## start Records to use
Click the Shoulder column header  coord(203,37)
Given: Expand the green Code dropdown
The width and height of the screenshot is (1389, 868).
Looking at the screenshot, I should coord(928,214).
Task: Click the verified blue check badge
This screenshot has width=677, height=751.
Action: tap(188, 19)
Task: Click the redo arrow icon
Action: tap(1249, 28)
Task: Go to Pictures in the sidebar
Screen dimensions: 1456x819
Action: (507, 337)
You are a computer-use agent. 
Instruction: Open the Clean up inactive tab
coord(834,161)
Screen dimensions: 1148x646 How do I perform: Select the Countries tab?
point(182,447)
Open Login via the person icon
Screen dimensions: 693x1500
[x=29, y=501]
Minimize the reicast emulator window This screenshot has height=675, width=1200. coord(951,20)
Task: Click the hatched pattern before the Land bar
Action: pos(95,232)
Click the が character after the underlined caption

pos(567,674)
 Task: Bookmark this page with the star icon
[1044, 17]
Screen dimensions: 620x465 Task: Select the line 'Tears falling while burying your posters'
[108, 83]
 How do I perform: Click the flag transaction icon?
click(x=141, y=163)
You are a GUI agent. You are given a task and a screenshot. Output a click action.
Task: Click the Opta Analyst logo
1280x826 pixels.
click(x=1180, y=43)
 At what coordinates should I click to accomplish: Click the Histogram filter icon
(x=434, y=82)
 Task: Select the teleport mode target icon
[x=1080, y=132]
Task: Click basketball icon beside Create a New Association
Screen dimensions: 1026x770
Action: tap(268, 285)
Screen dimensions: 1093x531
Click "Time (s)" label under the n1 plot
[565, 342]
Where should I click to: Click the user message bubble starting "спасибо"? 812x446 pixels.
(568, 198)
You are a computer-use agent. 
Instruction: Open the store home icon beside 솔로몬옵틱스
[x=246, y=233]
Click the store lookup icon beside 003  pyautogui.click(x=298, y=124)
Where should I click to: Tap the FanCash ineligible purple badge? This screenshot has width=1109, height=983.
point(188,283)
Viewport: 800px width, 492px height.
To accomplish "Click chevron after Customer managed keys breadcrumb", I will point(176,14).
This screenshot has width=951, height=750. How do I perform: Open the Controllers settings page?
## end Records to use
Exercise task: Update the lines above by replacing every "This screenshot has" with "This capture has", and leave everything else unchanged.

Exercise output:
Click the Shoulder column header  coord(203,37)
Given: Expand the green Code dropdown
The width and height of the screenshot is (1389, 868).
Looking at the screenshot, I should coord(928,214).
Task: Click the verified blue check badge
This capture has width=677, height=751.
Action: tap(188, 19)
Task: Click the redo arrow icon
Action: tap(1249, 28)
Task: Go to Pictures in the sidebar
Screen dimensions: 1456x819
Action: (507, 337)
You are a computer-use agent. 
Instruction: Open the Clean up inactive tab
coord(834,161)
Screen dimensions: 1148x646 How do I perform: Select the Countries tab?
point(182,447)
Open Login via the person icon
Screen dimensions: 693x1500
[x=29, y=501]
Minimize the reicast emulator window This capture has height=675, width=1200. coord(951,20)
Task: Click the hatched pattern before the Land bar
Action: pos(95,232)
Click the が character after the underlined caption

pos(567,674)
 Task: Bookmark this page with the star icon
[1044, 17]
Screen dimensions: 620x465 Task: Select the line 'Tears falling while burying your posters'
[108, 83]
 How do I perform: Click the flag transaction icon?
click(x=141, y=163)
You are a GUI agent. You are given a task and a screenshot. Output a click action.
Task: Click the Opta Analyst logo
1280x826 pixels.
click(x=1180, y=43)
 At what coordinates should I click to accomplish: Click the Histogram filter icon
(x=434, y=82)
 Task: Select the teleport mode target icon
[x=1080, y=132]
Task: Click basketball icon beside Create a New Association
Screen dimensions: 1026x770
Action: tap(268, 285)
Screen dimensions: 1093x531
Click "Time (s)" label under the n1 plot
[565, 342]
Where should I click to: Click the user message bubble starting "спасибо"? 812x446 pixels.
(568, 198)
You are a computer-use agent. 
Instruction: Open the store home icon beside 솔로몬옵틱스
[x=246, y=233]
Click the store lookup icon beside 003  pyautogui.click(x=298, y=124)
Where should I click to: Tap the FanCash ineligible purple badge? This capture has width=1109, height=983.
point(188,283)
Viewport: 800px width, 492px height.
To accomplish "Click chevron after Customer managed keys breadcrumb", I will point(176,14).
This capture has width=951, height=750. How do I perform: Open the Controllers settings page?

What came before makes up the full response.